▸ TO DO
Rescale the click coordinates in the answers by multiplying each one by 1.9 and rounding to the nearest whole number, with halves rounded up. Rewrite only the lines starting with the one that contains "Task: Click the" and going on through the end of the records, keeping their requests and leaving the pictures out.

[Data for locating words and elements]
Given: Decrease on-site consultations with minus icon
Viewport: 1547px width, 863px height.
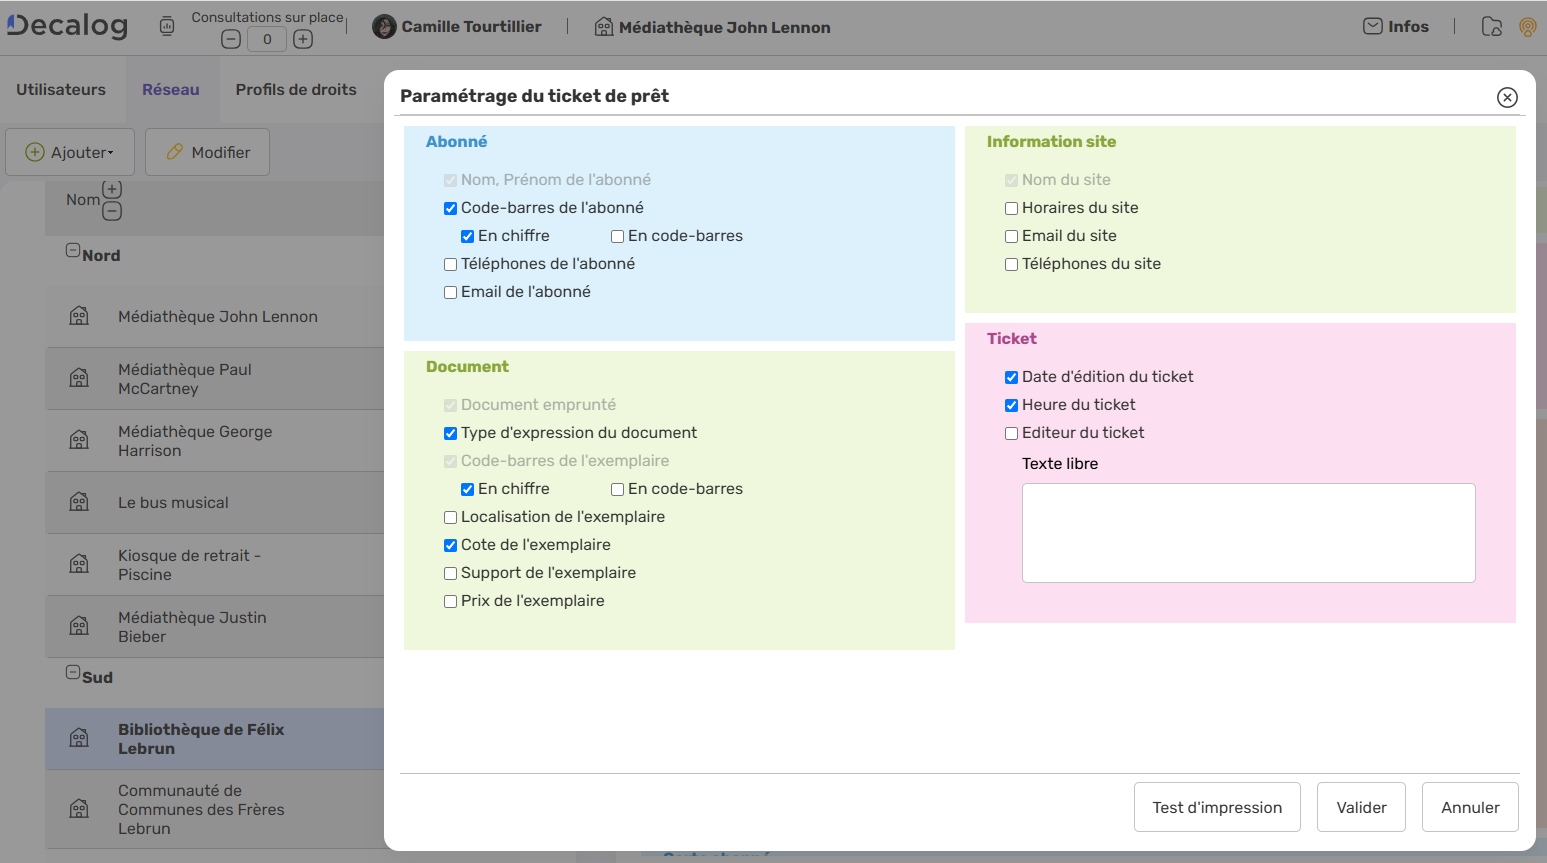Looking at the screenshot, I should click(x=231, y=39).
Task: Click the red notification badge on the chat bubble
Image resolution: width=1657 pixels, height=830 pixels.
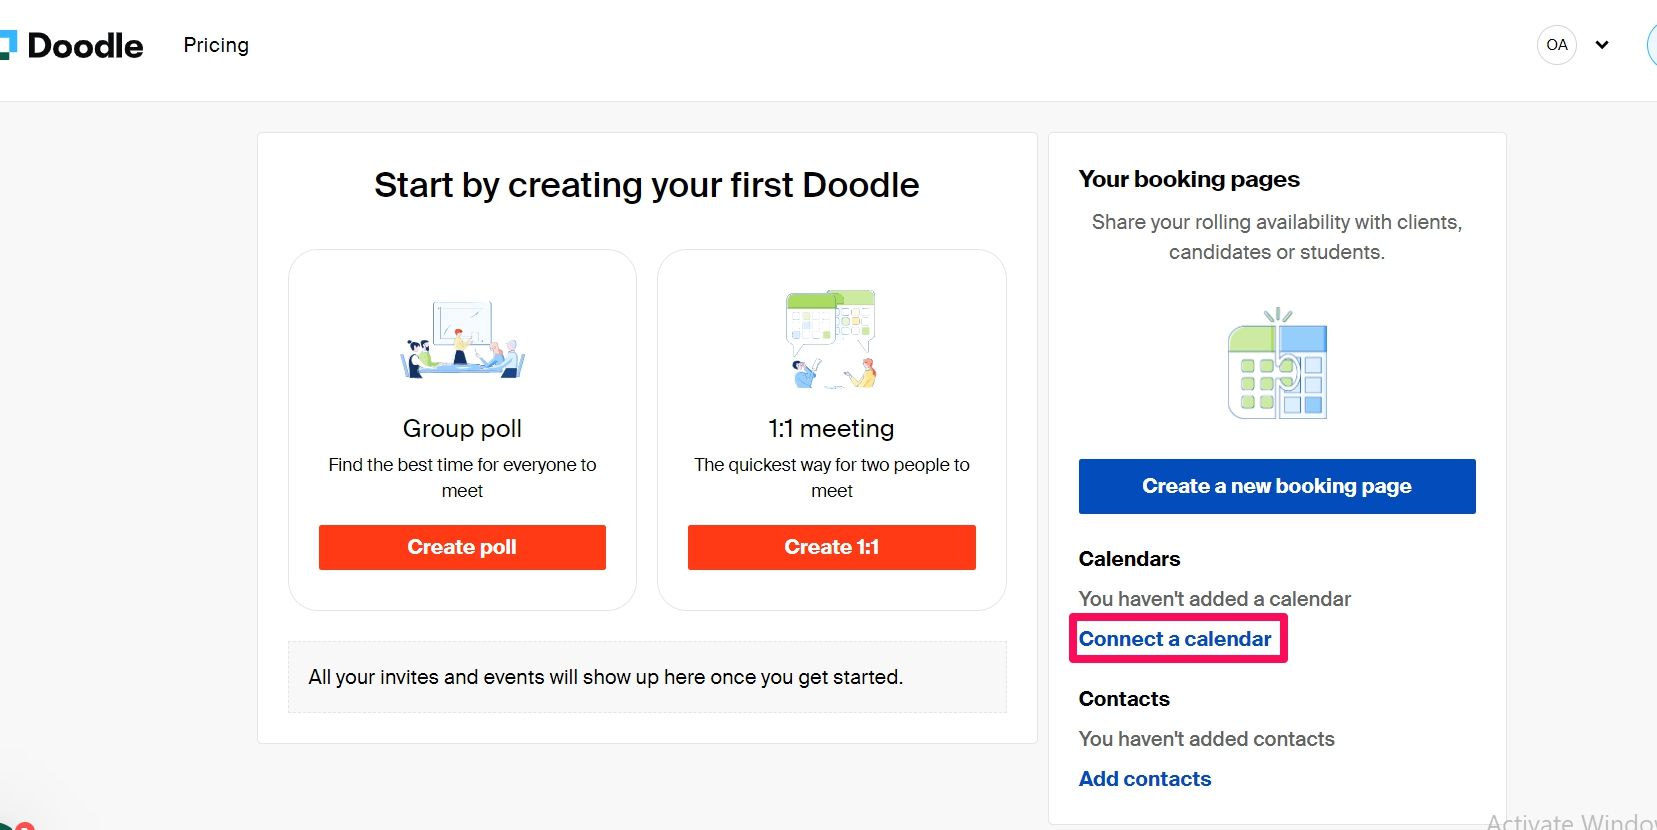Action: click(x=25, y=828)
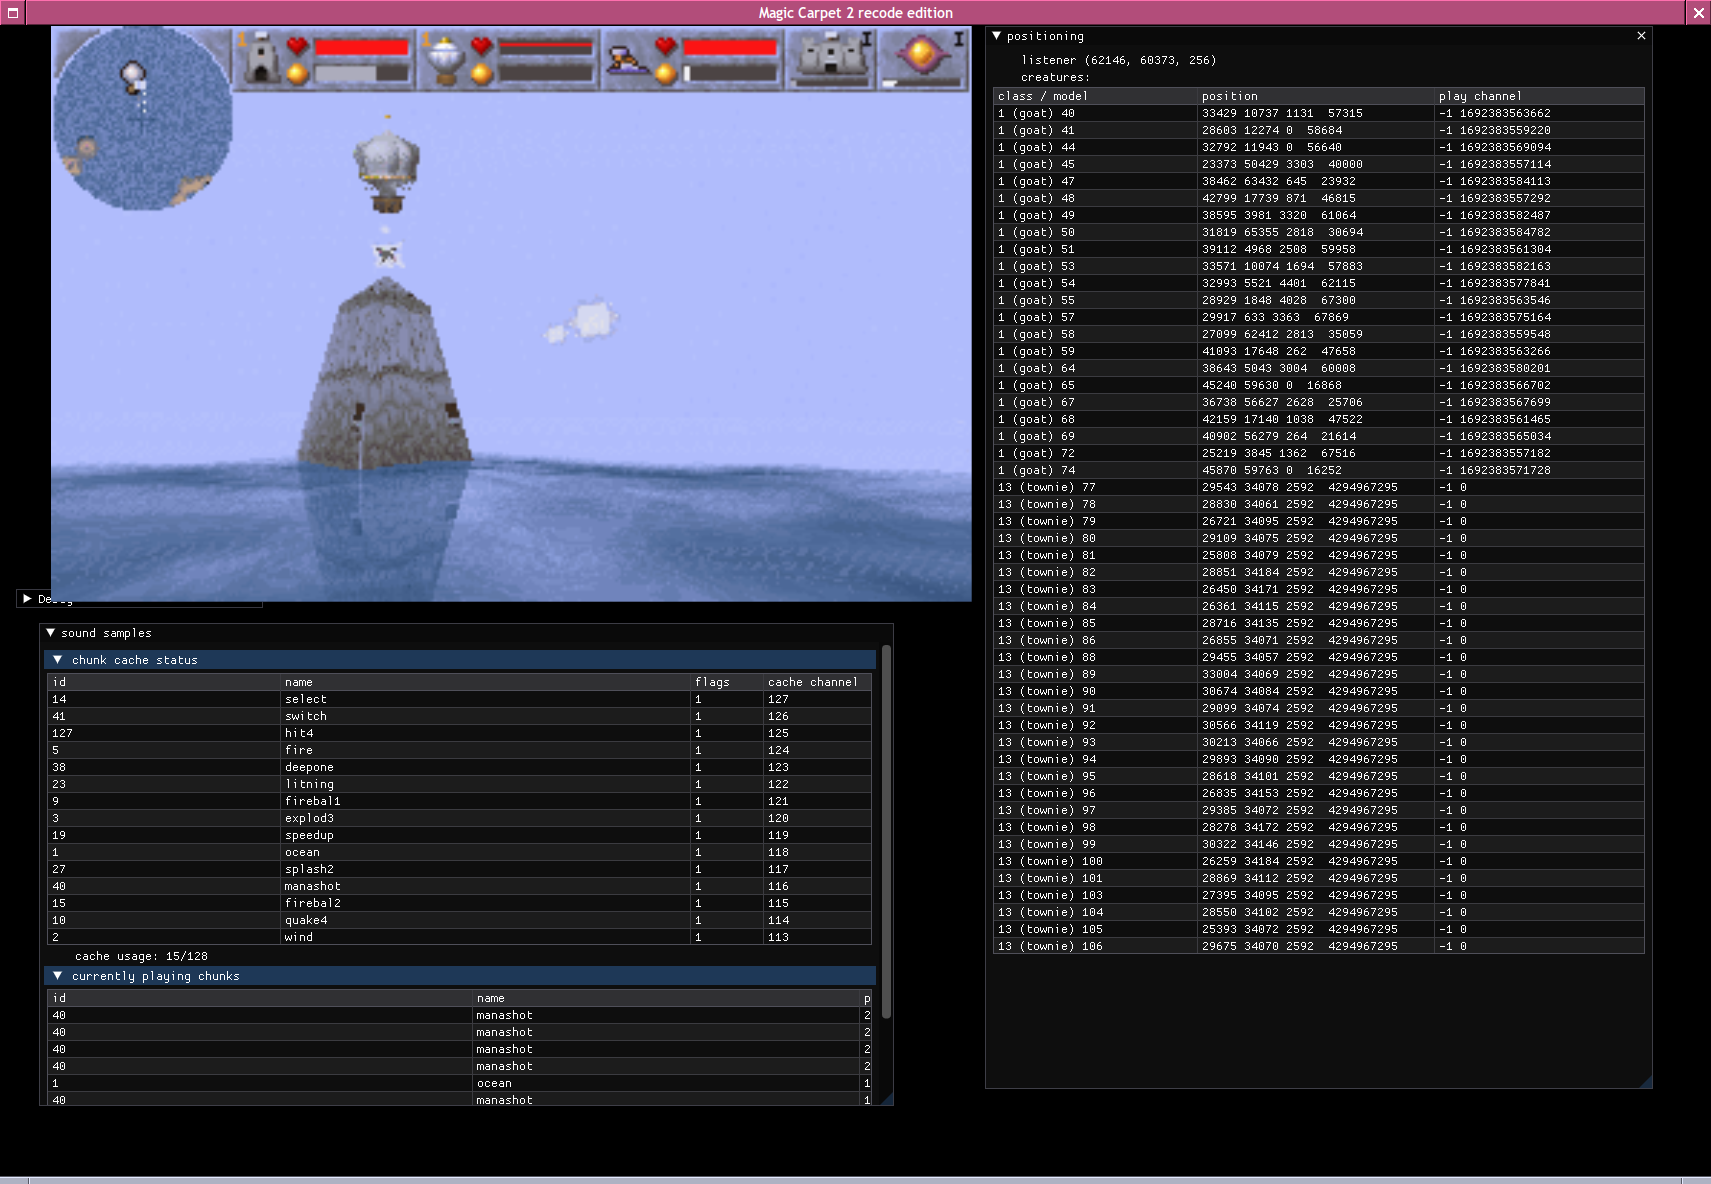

▸ EXPECTED ANSWER
Task: Click the red notification badge on the chat bubble
Image resolution: width=1657 pixels, height=830 pixels.
Action: click(x=48, y=1573)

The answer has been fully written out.